At some point we noticed women swaying and waving their arms. Mum was tempted to wave back believing she was being greeted then noticed people starting to chatter. They got louder and louder and louder and were speaking in tongues. Fortunately one of the young boys from the choir kept looking at me and giggling, again giving me the opportunity to process glossolalia.

After about 1.5 hours, money started being collected. It was done in many different formats. People would line up and drop it into a big Singida style basket or they would sign pledges. Alas we thought the Christening would occur, but then two baskets were brought to centre stage. People then lined up with envelopes, some dropping one in one basket, some in both. Bags of maize, bunches of bananas, baskets of papaya and other goodies were brought to the front altar. Then people came up again in rows, many mastering the art of putting their hands in but not actually dropping in money. We figured this was to take any shame away from those living in upmost poverty, but the pledges list off the names of people and the amount donated. And then other speakers got up and read these out. This process continued for over an hour between speeches and giving money to the Church, not once, not twice, but at least three or four or more times for some people.

And finally it was the Christening. We had been to Pentecostal baptisms before where the children were dunked into a vat of water. The Lutherans are more progressive and simply scattered the water on the babies’ heads. We were the photo takers and encouraged to get up close and personal. Mum was still sighing and getting rather excited that the service was almost over. But no. All of us CHES folk were called up to the front of the Church and acknowledged for something we didn’t understand. Mum was now devising a way to escape but our students surrounded us.

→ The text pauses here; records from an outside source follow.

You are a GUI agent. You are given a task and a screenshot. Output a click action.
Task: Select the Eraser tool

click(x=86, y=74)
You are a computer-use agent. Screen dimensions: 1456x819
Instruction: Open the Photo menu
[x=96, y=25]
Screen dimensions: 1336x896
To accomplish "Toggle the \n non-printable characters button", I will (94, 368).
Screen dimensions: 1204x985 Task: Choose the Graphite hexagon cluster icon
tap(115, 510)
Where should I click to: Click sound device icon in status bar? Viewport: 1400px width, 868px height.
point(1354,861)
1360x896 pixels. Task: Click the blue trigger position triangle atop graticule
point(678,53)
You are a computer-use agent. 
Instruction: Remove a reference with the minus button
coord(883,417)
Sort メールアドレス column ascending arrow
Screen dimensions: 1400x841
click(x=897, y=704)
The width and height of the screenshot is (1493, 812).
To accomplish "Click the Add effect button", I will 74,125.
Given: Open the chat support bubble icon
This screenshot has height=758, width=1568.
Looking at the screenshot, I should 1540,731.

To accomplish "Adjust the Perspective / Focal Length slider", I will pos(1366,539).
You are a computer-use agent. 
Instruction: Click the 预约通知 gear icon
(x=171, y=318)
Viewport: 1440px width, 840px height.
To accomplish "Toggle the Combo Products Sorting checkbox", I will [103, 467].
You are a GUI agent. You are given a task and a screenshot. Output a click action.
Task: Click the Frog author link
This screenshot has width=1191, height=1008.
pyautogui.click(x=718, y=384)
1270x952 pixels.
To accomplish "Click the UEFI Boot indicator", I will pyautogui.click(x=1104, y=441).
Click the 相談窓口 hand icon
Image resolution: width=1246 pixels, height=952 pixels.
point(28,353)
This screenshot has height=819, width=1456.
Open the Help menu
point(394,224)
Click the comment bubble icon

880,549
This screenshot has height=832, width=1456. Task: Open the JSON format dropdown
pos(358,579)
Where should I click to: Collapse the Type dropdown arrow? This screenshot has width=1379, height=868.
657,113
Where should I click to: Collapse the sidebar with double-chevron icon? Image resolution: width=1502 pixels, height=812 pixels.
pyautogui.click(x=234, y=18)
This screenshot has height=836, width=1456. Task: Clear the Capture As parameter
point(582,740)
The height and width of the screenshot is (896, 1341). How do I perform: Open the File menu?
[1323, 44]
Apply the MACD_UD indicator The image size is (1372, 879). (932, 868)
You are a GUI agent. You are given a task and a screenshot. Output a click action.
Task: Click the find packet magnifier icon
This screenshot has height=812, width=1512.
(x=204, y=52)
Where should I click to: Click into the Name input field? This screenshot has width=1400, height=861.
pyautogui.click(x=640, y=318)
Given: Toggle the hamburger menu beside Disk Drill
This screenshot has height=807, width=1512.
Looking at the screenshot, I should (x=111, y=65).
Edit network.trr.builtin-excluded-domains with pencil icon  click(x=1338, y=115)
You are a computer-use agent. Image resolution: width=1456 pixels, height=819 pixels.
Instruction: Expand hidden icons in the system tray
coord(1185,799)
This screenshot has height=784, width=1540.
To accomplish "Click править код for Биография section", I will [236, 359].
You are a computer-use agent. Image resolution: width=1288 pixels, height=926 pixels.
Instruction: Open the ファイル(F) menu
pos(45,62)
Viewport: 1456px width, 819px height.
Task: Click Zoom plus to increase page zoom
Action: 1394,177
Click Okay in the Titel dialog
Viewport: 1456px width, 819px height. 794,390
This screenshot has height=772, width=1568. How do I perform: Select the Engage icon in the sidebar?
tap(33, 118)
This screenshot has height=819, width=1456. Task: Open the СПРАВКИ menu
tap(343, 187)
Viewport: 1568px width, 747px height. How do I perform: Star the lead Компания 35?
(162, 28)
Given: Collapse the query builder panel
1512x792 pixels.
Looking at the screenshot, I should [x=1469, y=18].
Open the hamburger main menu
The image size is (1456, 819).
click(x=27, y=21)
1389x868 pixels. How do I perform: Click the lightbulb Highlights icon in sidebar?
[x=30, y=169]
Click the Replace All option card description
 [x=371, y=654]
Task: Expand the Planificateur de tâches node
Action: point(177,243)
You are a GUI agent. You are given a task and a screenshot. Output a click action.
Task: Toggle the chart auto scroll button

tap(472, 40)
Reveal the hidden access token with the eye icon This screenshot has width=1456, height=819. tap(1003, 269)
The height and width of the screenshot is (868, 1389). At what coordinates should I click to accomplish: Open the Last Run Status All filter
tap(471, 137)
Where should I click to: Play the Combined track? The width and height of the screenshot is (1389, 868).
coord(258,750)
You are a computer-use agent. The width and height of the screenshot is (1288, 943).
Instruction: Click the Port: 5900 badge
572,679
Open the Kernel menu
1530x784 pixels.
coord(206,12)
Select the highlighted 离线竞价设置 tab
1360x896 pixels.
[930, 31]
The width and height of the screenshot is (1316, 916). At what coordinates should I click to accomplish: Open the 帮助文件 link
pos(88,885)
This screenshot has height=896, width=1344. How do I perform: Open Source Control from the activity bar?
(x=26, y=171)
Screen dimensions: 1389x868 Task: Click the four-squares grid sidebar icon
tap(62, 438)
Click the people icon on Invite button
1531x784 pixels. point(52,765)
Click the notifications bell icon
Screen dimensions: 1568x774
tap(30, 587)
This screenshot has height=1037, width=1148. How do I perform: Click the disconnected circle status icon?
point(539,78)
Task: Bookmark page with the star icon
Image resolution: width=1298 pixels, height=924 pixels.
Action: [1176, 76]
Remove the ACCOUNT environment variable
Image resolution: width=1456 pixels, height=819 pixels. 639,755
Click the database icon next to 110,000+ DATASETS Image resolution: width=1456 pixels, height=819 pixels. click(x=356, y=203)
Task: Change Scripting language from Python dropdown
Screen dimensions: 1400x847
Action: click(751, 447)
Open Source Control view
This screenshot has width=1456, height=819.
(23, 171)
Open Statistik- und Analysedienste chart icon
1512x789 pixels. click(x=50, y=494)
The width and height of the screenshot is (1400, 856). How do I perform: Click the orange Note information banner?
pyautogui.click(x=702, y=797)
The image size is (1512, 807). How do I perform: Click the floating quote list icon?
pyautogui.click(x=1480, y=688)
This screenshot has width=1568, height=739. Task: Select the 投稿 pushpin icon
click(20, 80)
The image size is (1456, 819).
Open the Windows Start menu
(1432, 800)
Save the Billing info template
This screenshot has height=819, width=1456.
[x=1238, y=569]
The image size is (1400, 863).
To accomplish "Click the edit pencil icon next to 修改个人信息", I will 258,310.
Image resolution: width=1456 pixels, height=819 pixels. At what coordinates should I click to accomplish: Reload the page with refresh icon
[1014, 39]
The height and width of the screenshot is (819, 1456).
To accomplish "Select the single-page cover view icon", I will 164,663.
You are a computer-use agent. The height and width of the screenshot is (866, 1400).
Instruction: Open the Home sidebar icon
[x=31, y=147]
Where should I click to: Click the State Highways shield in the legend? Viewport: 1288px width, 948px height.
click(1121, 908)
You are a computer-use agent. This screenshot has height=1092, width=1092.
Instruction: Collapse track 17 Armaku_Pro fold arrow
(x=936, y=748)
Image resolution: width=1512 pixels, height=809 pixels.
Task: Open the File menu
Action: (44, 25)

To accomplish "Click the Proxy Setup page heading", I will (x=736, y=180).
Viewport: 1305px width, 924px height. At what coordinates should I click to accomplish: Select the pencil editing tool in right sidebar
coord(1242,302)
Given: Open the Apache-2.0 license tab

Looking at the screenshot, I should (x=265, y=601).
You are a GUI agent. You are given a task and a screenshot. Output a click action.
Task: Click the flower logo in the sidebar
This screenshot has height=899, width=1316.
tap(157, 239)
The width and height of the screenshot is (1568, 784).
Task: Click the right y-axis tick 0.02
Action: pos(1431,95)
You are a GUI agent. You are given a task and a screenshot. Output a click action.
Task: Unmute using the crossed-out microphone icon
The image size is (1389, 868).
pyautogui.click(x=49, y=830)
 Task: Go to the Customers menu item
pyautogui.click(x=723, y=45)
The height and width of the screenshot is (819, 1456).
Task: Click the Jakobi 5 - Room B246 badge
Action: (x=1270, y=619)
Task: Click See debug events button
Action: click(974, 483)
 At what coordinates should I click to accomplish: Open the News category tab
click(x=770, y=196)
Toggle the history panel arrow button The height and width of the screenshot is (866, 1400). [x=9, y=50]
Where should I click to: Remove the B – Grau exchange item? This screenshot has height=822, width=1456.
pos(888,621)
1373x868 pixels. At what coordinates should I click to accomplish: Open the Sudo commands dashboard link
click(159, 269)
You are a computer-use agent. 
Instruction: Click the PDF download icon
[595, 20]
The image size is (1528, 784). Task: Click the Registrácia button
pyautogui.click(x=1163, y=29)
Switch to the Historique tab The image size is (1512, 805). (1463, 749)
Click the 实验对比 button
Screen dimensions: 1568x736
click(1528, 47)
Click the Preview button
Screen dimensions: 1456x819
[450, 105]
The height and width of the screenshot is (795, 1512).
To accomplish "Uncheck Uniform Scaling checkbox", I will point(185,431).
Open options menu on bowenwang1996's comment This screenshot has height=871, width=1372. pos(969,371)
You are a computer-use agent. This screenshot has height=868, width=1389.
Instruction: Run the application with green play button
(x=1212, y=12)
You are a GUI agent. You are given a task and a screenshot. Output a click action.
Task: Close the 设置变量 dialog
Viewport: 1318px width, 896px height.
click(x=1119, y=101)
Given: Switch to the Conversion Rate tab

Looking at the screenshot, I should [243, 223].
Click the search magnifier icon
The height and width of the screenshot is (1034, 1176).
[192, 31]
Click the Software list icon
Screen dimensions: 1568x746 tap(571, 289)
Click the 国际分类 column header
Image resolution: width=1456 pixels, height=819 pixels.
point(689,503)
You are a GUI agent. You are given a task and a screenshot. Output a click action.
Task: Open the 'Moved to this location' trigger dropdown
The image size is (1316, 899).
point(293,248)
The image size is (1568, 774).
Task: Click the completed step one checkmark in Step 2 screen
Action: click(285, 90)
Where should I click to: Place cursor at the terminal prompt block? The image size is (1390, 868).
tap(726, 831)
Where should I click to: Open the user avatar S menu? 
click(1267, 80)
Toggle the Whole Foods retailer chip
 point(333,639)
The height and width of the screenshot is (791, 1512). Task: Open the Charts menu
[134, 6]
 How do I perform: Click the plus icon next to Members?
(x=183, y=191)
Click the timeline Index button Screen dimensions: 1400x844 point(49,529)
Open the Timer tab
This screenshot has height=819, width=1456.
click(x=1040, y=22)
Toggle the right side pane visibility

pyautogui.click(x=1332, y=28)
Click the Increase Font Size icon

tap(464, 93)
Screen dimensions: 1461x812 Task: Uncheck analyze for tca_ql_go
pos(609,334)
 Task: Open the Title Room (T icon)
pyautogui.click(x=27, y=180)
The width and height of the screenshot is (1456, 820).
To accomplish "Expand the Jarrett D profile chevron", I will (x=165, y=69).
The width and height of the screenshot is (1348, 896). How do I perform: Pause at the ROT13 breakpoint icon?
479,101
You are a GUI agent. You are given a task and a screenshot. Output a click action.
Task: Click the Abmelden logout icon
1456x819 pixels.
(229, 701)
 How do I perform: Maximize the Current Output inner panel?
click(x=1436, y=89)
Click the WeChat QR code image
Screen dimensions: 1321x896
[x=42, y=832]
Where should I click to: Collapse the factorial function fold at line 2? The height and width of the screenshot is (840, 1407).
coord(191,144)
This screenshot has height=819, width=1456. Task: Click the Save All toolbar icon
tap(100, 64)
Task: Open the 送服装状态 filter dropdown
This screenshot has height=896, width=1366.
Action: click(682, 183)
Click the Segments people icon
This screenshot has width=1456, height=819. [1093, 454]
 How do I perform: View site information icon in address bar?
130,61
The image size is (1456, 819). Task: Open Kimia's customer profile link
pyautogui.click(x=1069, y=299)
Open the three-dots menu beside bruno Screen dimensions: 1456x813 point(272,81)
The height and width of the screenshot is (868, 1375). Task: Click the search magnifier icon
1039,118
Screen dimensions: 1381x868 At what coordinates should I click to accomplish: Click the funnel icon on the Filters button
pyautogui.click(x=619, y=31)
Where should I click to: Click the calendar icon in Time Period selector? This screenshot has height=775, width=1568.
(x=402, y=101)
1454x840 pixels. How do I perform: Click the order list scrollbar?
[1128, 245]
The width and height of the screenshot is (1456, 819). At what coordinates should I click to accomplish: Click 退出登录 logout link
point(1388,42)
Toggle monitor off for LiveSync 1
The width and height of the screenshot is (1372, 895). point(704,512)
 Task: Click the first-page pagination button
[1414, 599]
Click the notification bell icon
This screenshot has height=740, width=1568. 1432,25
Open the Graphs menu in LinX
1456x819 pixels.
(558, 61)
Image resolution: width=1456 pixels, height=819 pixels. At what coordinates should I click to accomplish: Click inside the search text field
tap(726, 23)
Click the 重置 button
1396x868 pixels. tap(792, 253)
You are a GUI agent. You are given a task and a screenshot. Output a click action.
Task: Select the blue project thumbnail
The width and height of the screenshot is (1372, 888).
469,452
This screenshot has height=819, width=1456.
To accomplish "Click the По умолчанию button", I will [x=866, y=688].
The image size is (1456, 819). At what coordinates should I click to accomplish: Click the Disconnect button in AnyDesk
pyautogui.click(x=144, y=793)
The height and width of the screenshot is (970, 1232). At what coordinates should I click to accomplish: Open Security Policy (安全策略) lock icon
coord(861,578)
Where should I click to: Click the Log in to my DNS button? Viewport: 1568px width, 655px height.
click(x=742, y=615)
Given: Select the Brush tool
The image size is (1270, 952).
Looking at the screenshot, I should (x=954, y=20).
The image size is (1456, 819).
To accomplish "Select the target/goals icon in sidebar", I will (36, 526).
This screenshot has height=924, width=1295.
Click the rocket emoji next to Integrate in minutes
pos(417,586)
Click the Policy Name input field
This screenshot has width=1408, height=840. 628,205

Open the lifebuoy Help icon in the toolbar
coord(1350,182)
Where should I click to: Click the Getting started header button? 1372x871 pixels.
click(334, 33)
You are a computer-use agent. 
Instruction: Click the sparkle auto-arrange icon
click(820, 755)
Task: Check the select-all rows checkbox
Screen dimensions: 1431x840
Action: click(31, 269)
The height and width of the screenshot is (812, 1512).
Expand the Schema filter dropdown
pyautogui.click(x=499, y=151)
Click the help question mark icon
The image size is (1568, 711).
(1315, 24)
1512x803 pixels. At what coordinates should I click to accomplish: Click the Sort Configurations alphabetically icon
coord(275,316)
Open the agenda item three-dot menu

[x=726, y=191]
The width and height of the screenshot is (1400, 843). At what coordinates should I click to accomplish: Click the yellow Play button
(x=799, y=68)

And then more charismatic speaking in tongues and swaying. Finally we were herded out of the church like cattle. We were set in groups outside as the Childrens Choir sang while the rest of the congregation joined the herd.

Once gathered and settled, the Auction committee brought the bags, which had been left at the altar, out of the church. And the auction began. This was not a silent auction. Going once, going twice, SOLD. Bananas, papayas, maize, beans and clothing all auctioned off to the highest bidder, for the good of the Church. I have never experienced such a process. Three and a half hours later, at 10:30, we were able to leave or so we thought. There were greeting from past neighbours we had to pretend to remember, wasallamias to mamas and students etc. At least we had previously mastered the art of not drinking coffee or water before meandering into town as there was not a choo in sight. Mum almost opted for a bodaboda ride to get home to a bathroom but decided not to after thinking of all the holes and bumps in the road. We have decided not to go to another church service while in Tanzania. However, we may return next Sunday as the prices at the auction were much better than the market!!!!!